Language Trends and Writing Rules in Post Postmodernism

daniel adlerWriting is changing because language is changing.

Adverbs for example, are falling by the wayside. Get home safe! Not safely. The latter is so formal it’s practically an order.

Ending a sentence with a preposition is not only kosher, it actually sounds better much of the time. This is what we’re talking about. This is not that about which we are talking.

I recently read an article in Slate, which is good and worth reading because it champions writing however you naturally write, especially when your style mirrors your content. But ultimately, the flowery upper-class wannabe-English Henry James style gave way to the simplicity and Americanness of Hemingway’s. As any good artist knows, there is beauty in simplicity. And as any of my readers know, I love Hemingway and think he is the greatest American writer of the 20th century.

His rules: Make sentences strong and forceful. Write short sentences and paragraphs. Be positive. Instead of writing, “It wasn’t so bad,” try, “It was fine.” Eliminate as much as possible.

I’m a big fan of the second person. It’s much more intimate and appropriate to our post postmodern era than saying “one.” But I’m getting rid of it where possible. It’s often implied.

The word “which” signals a non-restrictive clause. But “that” has gained popularity, since most of the time when we qualify, it’s restrictive. Plus it’s easier to forget entirely about restrictive clauses in colloquial speech. Just go with “that.” And even beyond that and which, if you have a friend that does something, it’s just as acceptable as a friend who does something else.

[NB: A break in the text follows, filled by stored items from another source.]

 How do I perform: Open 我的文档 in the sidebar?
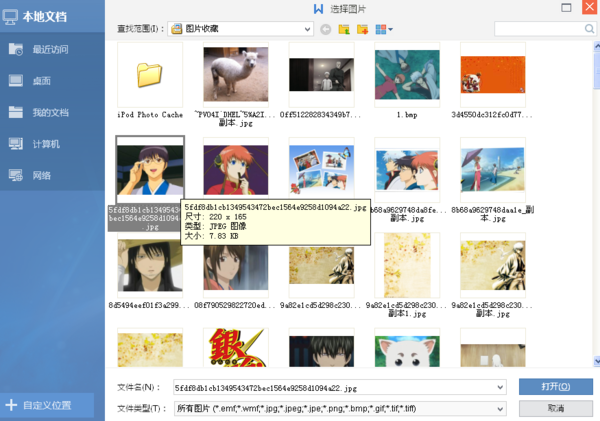pos(52,112)
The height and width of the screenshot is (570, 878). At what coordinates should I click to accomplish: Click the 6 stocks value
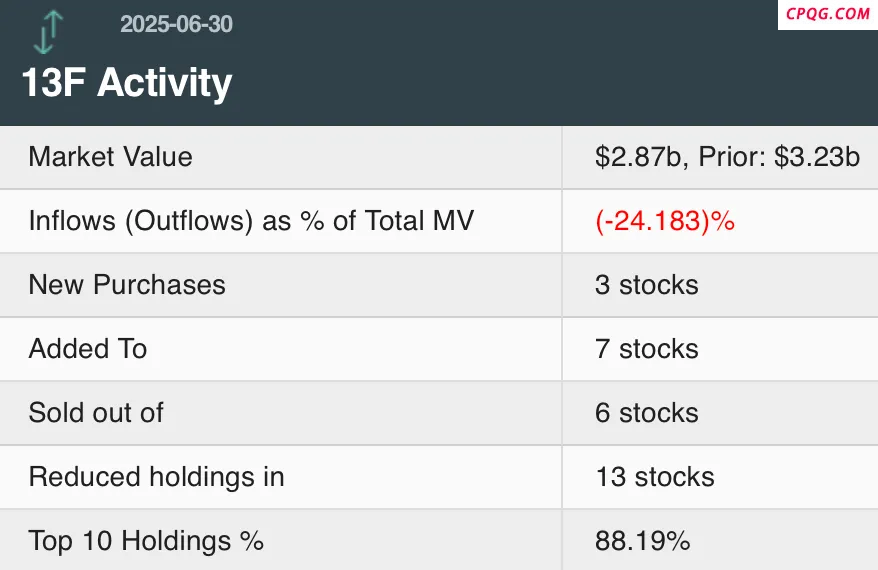pos(647,413)
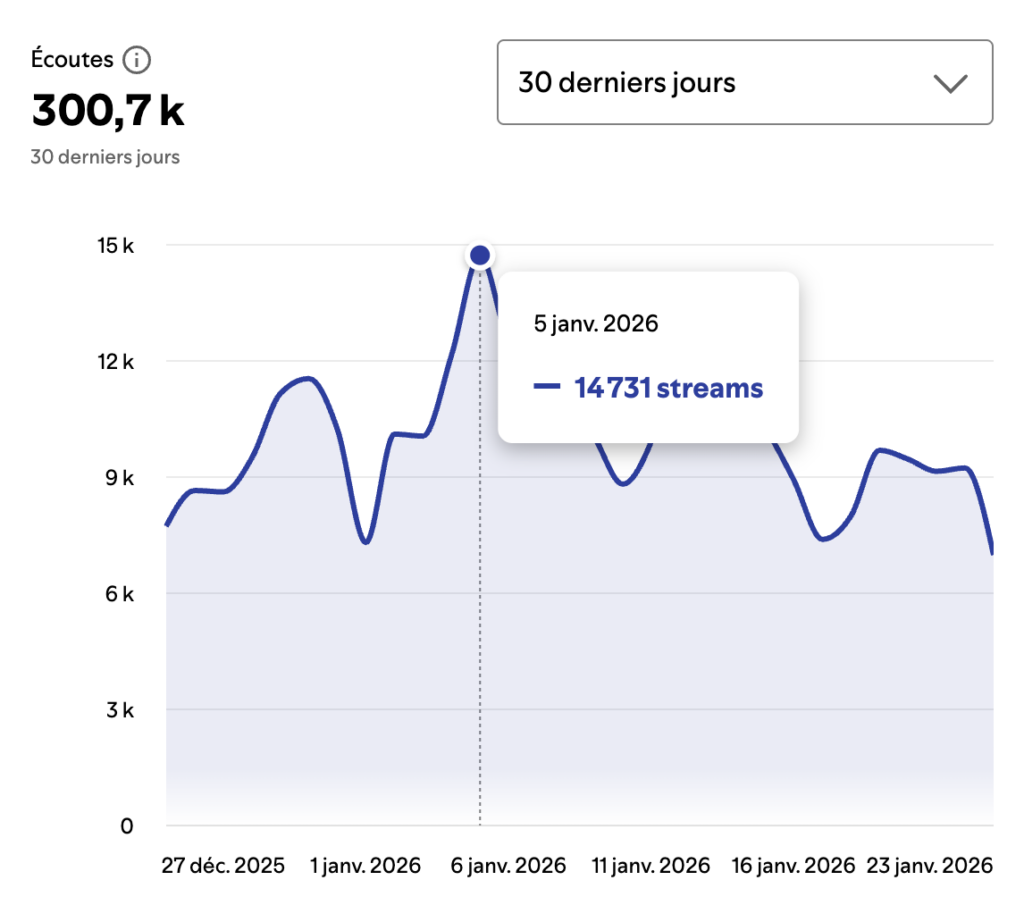
Task: Click the "14 731 streams" tooltip value
Action: point(668,388)
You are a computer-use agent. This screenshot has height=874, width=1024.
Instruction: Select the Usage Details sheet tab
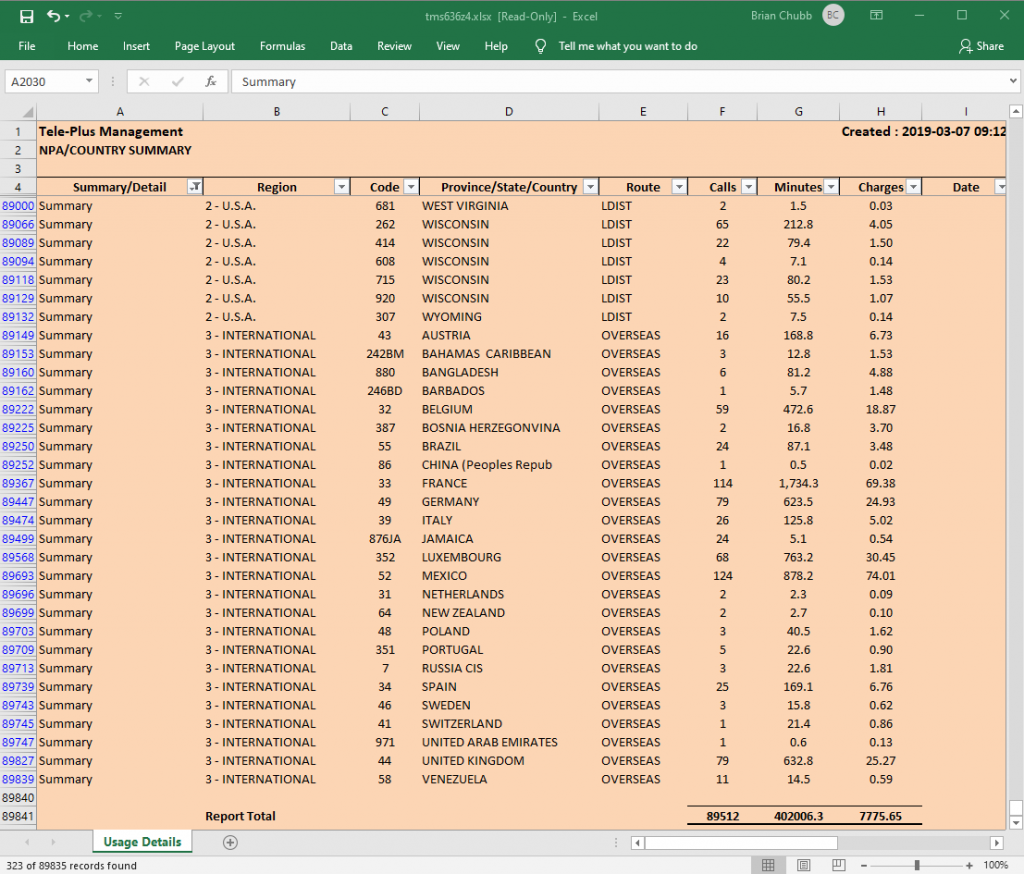click(x=142, y=842)
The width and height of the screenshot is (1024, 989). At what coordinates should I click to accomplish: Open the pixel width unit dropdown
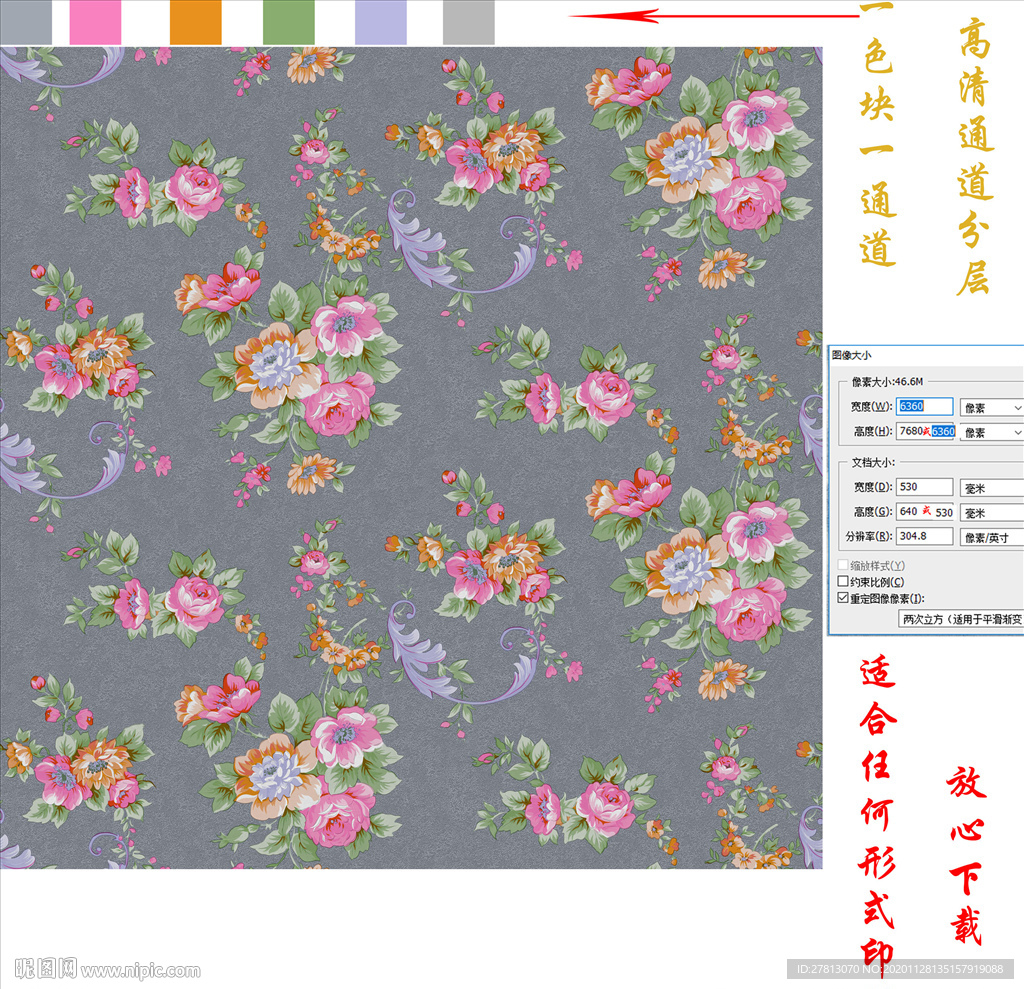(x=991, y=407)
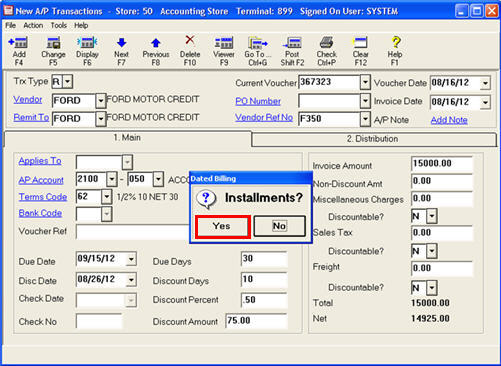Click the Invoice Amount input field
501x366 pixels.
441,163
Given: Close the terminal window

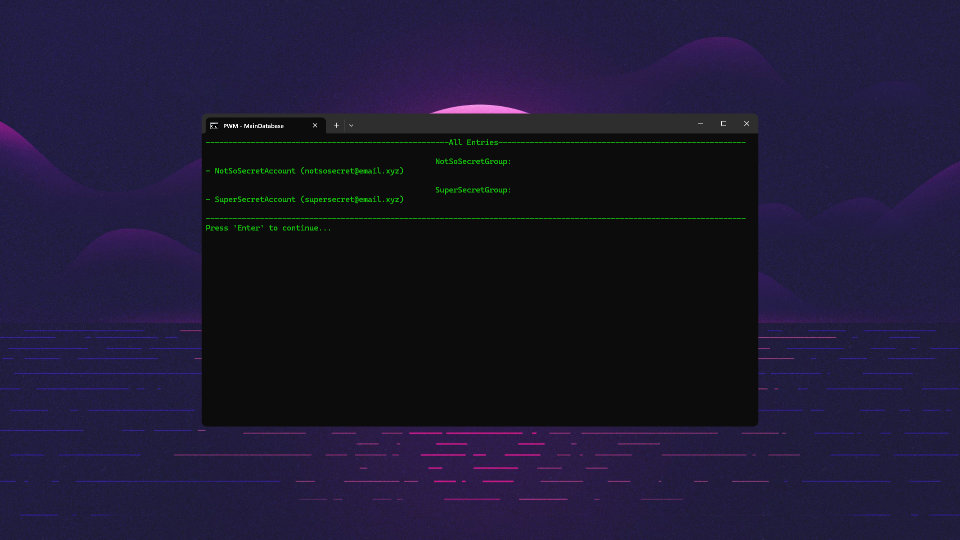Looking at the screenshot, I should click(746, 124).
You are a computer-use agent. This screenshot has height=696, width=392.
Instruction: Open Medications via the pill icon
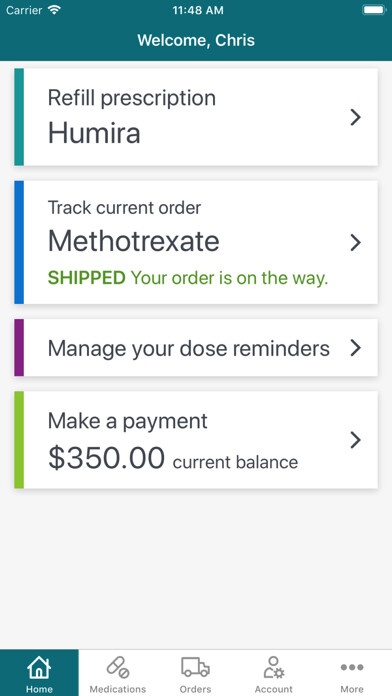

Spot any other language trends worth noting?

Published by Daniel Ryan Adler

Daniel was born in Brooklyn, NY, and has lived in Portland, Oregon. He studied literature and philosophy at NYU and creative writing at Edinburgh University. He is finishing an MFA in Fiction at University of South Carolina.

3 thoughts on “Language Trends and Writing Rules in Post Postmodernism

  1. Interesting man. I’m in editorial so it’s up my alley. I am a stickler for that and which being in editorial. I cringe when I see non-essential phrases without which, but I think that is embedded in me from AP style and whatnot. Just going with “that” only works for me in terms of essential phrases and it directly connects. That’s why I like this post — it brings up a great point regarding the “that” trend.

    I want to get your opinion on something else as noted above. I’m privy to — to show pauses in writing, and perhaps it’s conversational at best. “This is Daniel blog — it started in 1987 and talks about literature, tips and provides links.” It’s just a preferred style and, of course, I could of split the sentence.

    CB

  2. Yeah, I’ve been digging the em dash, always have, but even more so since I learned the distinction between em and en last week. I think it can make writing much more personal, although it can be overused and disruptive. Writer’s discretion, I suppose.